Stocks & Commodities V. 23:2 (14-20): The Truth About Volatility by Jim Berg
Many indicators can help identify volatility. But can you use them to target specific price areas for entry signals, trailing stops, and profit-taking opportunities?
Typically, volatility indicators are used to determine
the direction, strength, and momentum of a security. The average true range (ATR), one of the more popular volatility indicators, measures volatility by looking at the average price ranges over the past x number of periods, taking gaps into account.

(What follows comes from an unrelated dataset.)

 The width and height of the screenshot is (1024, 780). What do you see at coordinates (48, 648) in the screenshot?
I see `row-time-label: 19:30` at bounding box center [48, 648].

The true range indicator is the greatest of the
following for each period:
• The distance from today’s high to today’s low
• The distance from yesterday’s close to today’s high
• The distance from yesterday’s close to today’s low.
Most trading software packages include ATR in
their list of indicators, which you can usually overlay
on top of a bar chart, as can be seen in Figure 1.
Typically, when analyzing ATR volatility, you would focus on volatility at tops and bottoms and during price consolidation and retracements. However, if you incorporate the ATR into a few simple formulas, you may be able to identify where to enter and exit trades, and make a reasonable profit. Before going any further, I think it’s fair to say that I apply my ATR volatility analysis only to securities that are in a rising trend. After all, it is the path of least resistance. Who wouldn’t want to buy securities when they are rising and sell them when they are no longer in a rising trend?